This also involves positioning piping or conduit in places where they will be hidden from view. “Even conduit that’s 30 feet up needs to be painted to match the ceiling,” Christman adds.
Similarly, manholes must be strategically located so that a service vehicle and crew can gain access during park hours or, if necessary, wiring can be dug up without affecting park attendance, claims David Eagleson, vice president of Forrec Ltd., a Toronto-based theme park design and consulting firm.
In addition to the big rides, backup power is sometimes also a requirement for the more computer-sophisticated attractions. For example, Christman has designed “four-dimensional” theaters that take viewers on an adventure via a visual experience combined with special effects such as buzzers, water sprayers and leg ticklers in their seats. But if the power goes down, it can be extremely difficult to get all those elements back in sync. Therefore, uninterruptible power supplies are often specified.
In Search of PQ
Besides power reliability, quality of power must also be high on the electrical engineers’ list of concerns, especially since rides and attractions run on many motors, often installed with variable-frequency drives (VFDs)— which can produce harmonics.
“We try to use surge suppression wherever practical and possible to separate VFDs from one another, and to arrest surges before they reach the rest of the distribution system,” explains Christman. “But at some point, there’s a cost tradeoff. We can’t put surge suppression on every VFD, but that’s part of our job, to figure out what makes sense.”
Another way to trap harmonics is to specify a harmonic zero-sequence filter, suggests T.K. Wong, P.E., a senior associate with the sports & entertainment division at the Syska Hennessy Group, Los Angeles. Although this technique doesn’t eliminate harmonics, it will inhibit their impact on adjacent loads.
But probably the most common approach for dealing with harmonics, according to Wong’s colleague Barakat, is to size the neutrals and transformers with sufficient copper.
“We’re doing more copper every time we turn around,” GHT’s Tanner jokes.
Yet another power quality issue is grounding, which can be rather difficult in a geographic location such as Florida.
“With sand, you may have to go to 100 feet before you find the level of resistance you need,” he explains. “But by chemically treating the sand, you can increase the resistivity.”
Energy Efficiency Anyone?

■ RECORDED DATA
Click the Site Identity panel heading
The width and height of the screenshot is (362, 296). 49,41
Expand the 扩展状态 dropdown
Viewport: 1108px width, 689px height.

■ THE TASKS
A. In two sentences, summarize the passage on theme park electrical design.
B. Reproduce the passage on theme park electrical design word for word, everything from "Yet another power" down to "Energy Efficiency Anyone?".
The material above comes from a separate source.

■ SOLUTIONS BELOW
A. Electrical work for theme park rides and attractions involves concealing conduit and placing manholes for access, and uninterruptible power supplies are often specified for computer-sophisticated attractions such as "four-dimensional" theaters. Power quality is also a concern because variable-frequency drives can produce harmonics, which engineers address with surge suppression, harmonic zero-sequence filters, and neutrals and transformers sized with sufficient copper, while grounding can be difficult in places such as Florida.

B.
Yet another power quality issue is grounding, which can be rather difficult in a geographic location such as Florida.
“With sand, you may have to go to 100 feet before you find the level of resistance you need,” he explains. “But by chemically treating the sand, you can increase the resistivity.”
Energy Efficiency Anyone?